_TASK REQUIREMENTS_:
1 - In the SQL Server on-boarding text, what can over-architecting lead to?
2 - Carry on the SQL Server on-boarding text from the point where it stops.

_TEXT SECTION_:
:::

In my 15 years as a DBA and Data Consultant I've come to compile a formal questionnaire around all the questions I require in order to on-board a new SQL Server database implementation. Taking ownership over a purchased solution is always trickier than one developed internally because you're removed by at least one degree from the development team. Furthermore the solution was developed for a generic range of customers - agnostic of your environment and its idiosyncrasies. Therefore it's even more critical to get all the information you need up front - before a single server is built or hosting decision is made - in order to ensure you craft the appropriate environment to host the solution's database(s). Over-architecting is a waste of resources and can lead to supporting a dedicated instance of SQL Server when one is not required. Under-architecting the solution causes pain points that can last the lifespan of the application.
Here are the top 20 questions I ask when it comes to taking ownership over integrating a new SQL Server-based solution:
1. What is the contact information for the technical representative from the software vendor?
If something goes bump in the night I want to ensure my client(s) have a route towards resolution if it's not in the database layer and therefore not my responsibility. Additionally, if I encounter an issue with performance or structure and need to get a developer or technical support involved I want that information too.

:::

_GIVEN DATA_:
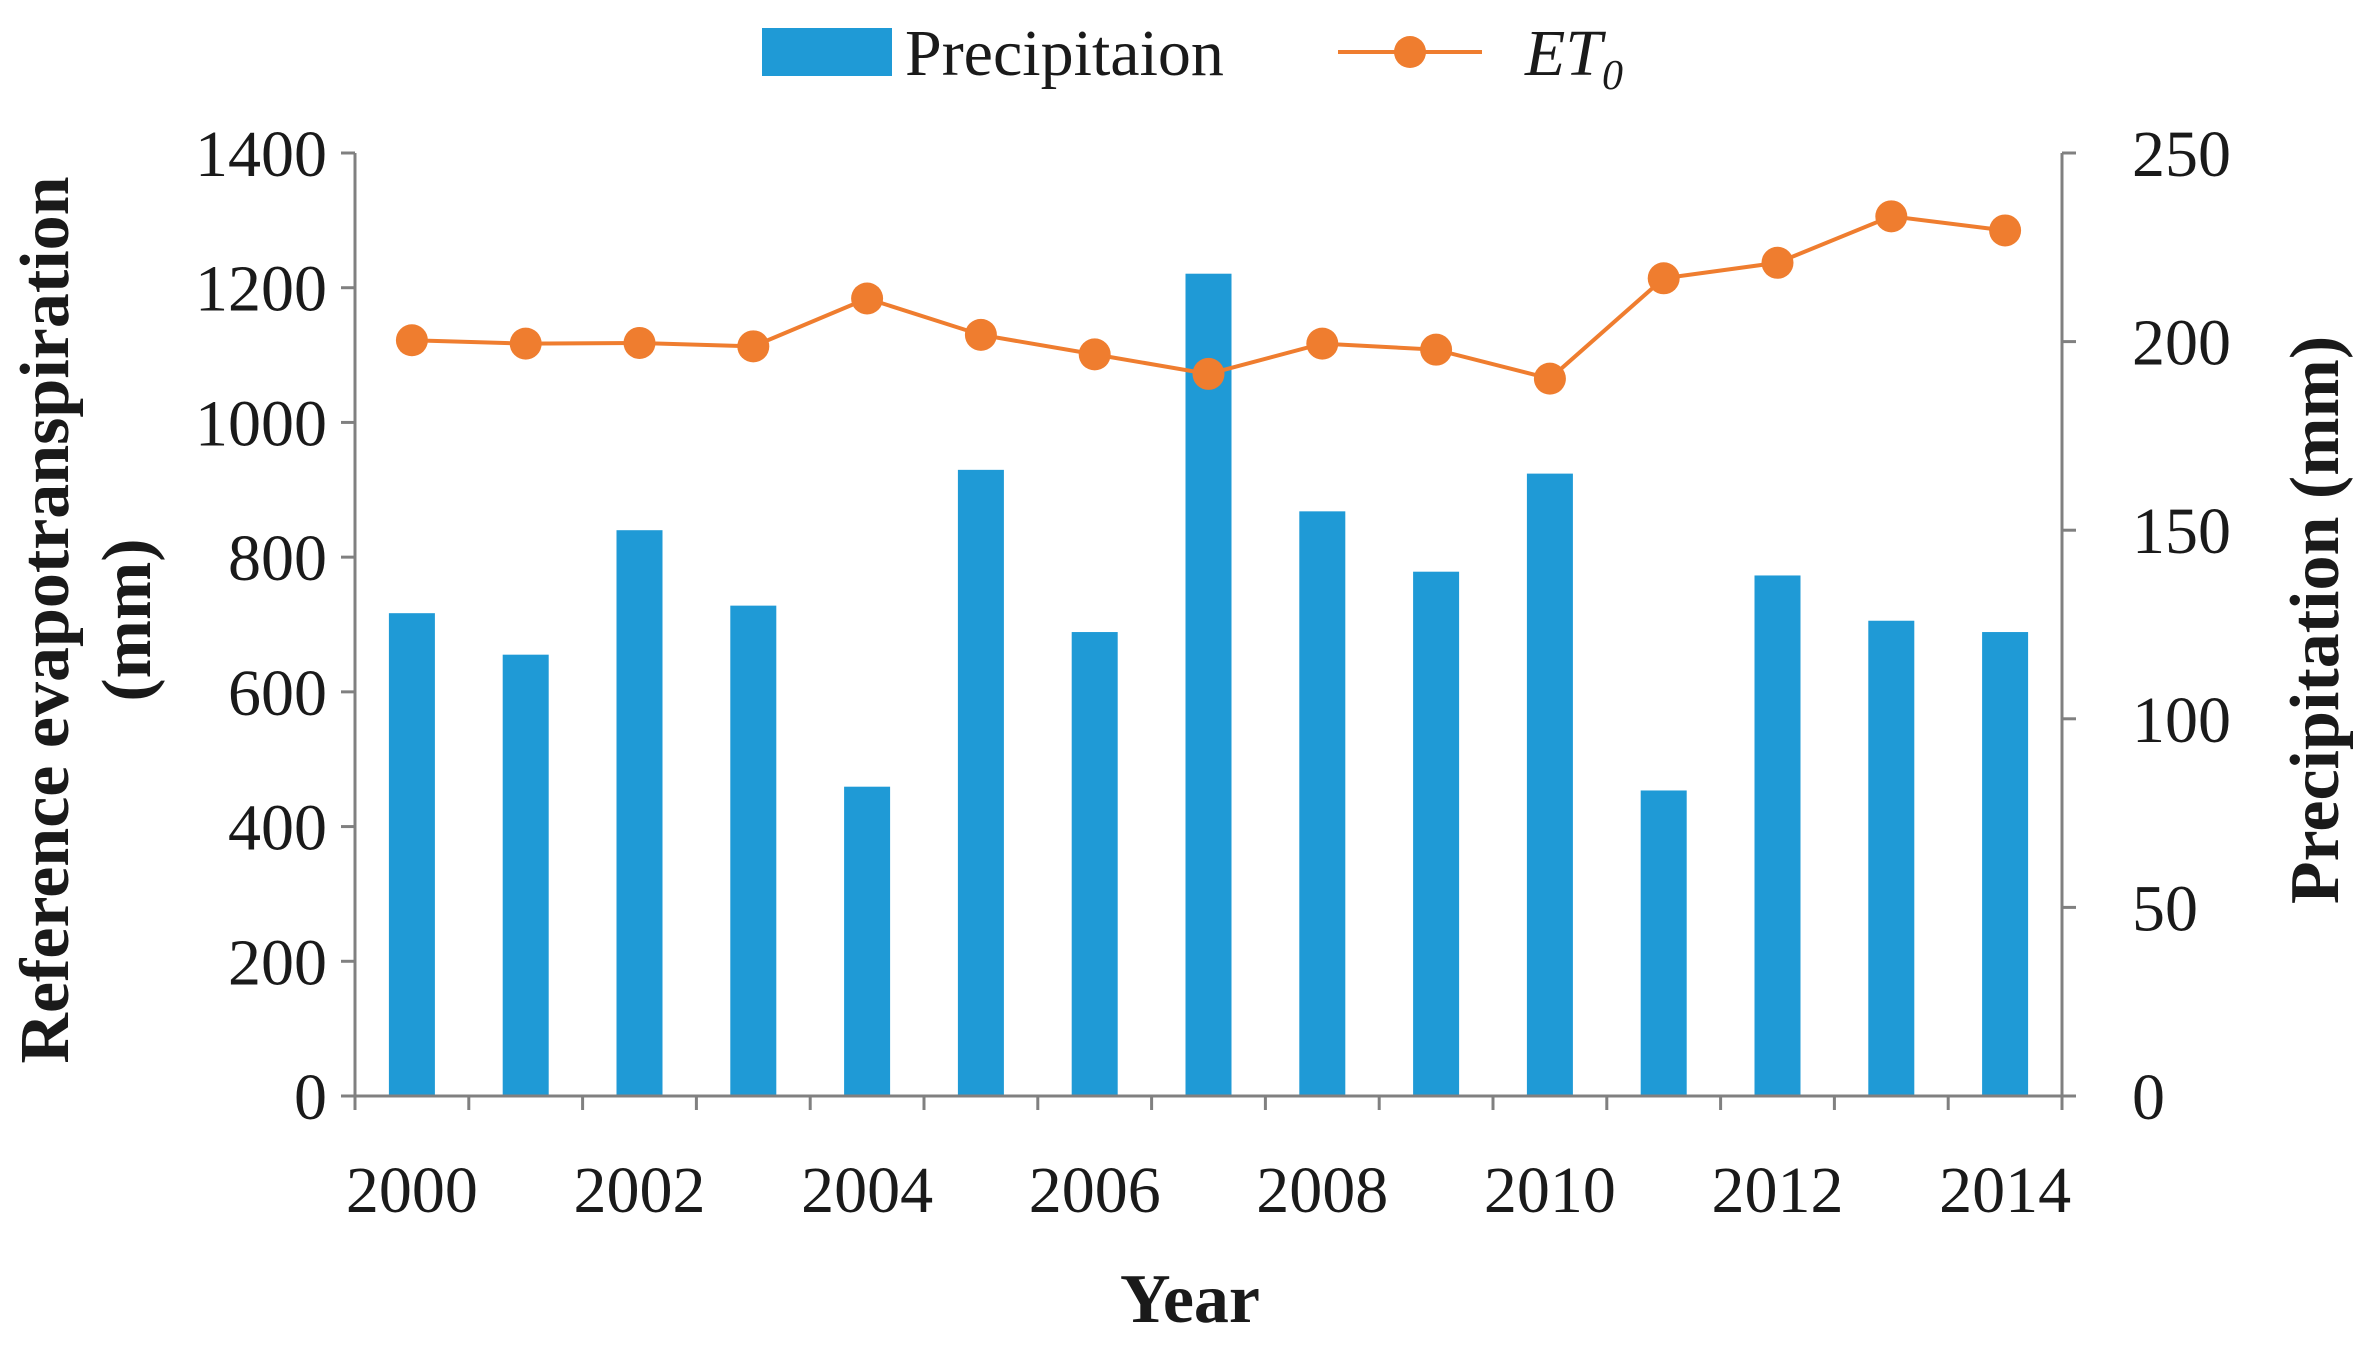 This screenshot has height=1347, width=2365. Describe the element at coordinates (1778, 1190) in the screenshot. I see `x-tick-label: 2012` at that location.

:::

_PER-TASK OUTPUTS_:
1 - It wastes resources and can lead to supporting a dedicated instance of SQL Server when one is not required.

2 -
2. What is the internal level of support / level of service / expected uptime / RTO for this application?
I need to know what the expectations are from the end users and my clients for this application in order to architect the hosting plan accordingly. Answering this question leads me to make decisions around the storage platform, SQL-centric high-availability options as well as virtualization decisions and perhaps implementation of technology such as Site Recovery Manager if supported in the environment I'm working with for this particular engagement.
3. Are there any dependencies on enterprise edition features of SQL Server?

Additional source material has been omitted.